==== Document excerpt
BYUH holds Hawaiian conferences

[Story and photo by Mike Foley, originally published in Kaleo, September 10, 1998]

The BYU-Hawaii kupuna conference begins with hula

The BYUH Center for Hawaiian Language and Cultural Studies — more commonly called the Hawaiian Studies program — sponsored back-to-back conferences on two weekends in August to seek input and suggestions from kupuna and educators for the new program.

Kupuna Conference

The first conference, held Aug. 15th on the BYUH-Campus and themed Nana i ke kumu — Look to the Source, brought together Hawaiian and other kanaka maoli kupuna mainly from Ko’olauloa to share their mana’o or thoughts, experiences and recommendations.

In kicking off the conference, BYU Hawaii President Eric Shumway told of recently accompanying a film crew to Tonga to film the king’s 80th birthday celebrations and watching entire villages of hundreds of people perform lakalaka dances for His Highness.
========
What you need to do
Reproduce the stretch of the article on the BYUH Hawaiian conferences from "The first conference, held" through "experiences and recommendations.", word for word. The data after this point is separate material and is not part of the article.
==== Record extracts
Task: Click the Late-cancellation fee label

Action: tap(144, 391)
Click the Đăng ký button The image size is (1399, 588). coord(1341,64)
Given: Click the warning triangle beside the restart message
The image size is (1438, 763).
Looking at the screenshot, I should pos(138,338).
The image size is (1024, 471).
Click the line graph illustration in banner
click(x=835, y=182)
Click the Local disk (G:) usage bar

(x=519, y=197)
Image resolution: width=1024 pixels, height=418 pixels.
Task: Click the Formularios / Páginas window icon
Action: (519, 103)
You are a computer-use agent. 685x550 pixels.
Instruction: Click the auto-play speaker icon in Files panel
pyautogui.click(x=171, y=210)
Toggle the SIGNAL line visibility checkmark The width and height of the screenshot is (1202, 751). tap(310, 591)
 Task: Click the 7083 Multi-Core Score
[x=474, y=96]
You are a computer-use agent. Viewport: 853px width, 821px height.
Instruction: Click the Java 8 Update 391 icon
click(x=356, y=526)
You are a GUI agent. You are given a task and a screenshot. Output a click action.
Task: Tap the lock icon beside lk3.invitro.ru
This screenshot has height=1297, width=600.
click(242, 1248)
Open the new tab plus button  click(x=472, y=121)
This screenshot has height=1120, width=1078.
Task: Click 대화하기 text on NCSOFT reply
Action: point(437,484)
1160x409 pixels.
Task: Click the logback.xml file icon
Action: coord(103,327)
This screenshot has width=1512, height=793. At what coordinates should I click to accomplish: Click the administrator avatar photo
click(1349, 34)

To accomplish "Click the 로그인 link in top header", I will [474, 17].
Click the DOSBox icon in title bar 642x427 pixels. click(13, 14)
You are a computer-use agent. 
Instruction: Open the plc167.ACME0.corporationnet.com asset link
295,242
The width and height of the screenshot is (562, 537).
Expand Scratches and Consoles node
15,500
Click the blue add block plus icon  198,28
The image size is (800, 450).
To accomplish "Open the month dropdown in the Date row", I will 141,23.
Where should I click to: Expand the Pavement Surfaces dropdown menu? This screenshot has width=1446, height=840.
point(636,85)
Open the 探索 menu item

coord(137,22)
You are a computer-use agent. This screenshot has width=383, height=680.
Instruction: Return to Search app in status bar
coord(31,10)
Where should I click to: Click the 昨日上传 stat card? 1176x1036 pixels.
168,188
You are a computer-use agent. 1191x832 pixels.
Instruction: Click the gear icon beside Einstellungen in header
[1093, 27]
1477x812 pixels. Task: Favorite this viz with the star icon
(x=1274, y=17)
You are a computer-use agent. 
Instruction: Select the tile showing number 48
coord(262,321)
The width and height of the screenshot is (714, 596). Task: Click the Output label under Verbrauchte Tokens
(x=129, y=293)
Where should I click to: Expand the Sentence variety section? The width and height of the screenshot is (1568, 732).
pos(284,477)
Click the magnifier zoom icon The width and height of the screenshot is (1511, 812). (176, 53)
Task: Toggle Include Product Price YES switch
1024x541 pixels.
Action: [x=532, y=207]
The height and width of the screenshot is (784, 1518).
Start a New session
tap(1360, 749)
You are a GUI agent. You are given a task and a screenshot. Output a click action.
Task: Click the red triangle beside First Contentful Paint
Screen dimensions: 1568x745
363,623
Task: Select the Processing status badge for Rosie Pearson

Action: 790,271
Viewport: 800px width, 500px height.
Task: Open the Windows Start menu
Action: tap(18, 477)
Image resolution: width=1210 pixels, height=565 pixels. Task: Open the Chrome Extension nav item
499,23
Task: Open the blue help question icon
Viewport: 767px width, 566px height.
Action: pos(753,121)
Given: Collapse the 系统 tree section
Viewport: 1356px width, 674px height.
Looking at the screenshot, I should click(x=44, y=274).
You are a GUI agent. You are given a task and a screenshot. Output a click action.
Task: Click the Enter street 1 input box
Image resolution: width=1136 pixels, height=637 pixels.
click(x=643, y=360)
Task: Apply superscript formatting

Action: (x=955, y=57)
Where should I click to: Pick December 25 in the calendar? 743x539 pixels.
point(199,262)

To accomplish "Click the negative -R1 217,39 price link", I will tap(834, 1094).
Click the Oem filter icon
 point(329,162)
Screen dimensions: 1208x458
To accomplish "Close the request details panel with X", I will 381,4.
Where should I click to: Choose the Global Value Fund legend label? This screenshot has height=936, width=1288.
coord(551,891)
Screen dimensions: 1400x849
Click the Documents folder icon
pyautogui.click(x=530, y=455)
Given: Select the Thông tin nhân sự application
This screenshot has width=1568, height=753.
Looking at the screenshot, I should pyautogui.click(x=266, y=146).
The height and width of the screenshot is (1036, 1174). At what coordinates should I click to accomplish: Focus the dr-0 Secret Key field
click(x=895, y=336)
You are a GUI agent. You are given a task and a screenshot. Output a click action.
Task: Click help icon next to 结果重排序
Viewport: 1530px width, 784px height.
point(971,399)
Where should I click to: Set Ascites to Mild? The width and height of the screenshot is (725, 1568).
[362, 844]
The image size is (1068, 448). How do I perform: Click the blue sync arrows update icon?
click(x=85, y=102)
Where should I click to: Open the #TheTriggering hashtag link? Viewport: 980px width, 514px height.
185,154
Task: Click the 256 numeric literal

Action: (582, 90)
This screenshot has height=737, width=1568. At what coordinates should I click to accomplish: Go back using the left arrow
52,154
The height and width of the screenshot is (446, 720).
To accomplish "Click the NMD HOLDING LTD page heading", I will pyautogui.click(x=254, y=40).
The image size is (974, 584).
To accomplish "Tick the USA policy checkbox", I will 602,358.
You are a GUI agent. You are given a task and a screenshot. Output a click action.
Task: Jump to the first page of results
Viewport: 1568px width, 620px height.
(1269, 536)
========
Correct result
The first conference, held Aug. 15th on the BYUH-Campus and themed Nana i ke kumu — Look to the Source, brought together Hawaiian and other kanaka maoli kupuna mainly from Ko’olauloa to share their mana’o or thoughts, experiences and recommendations.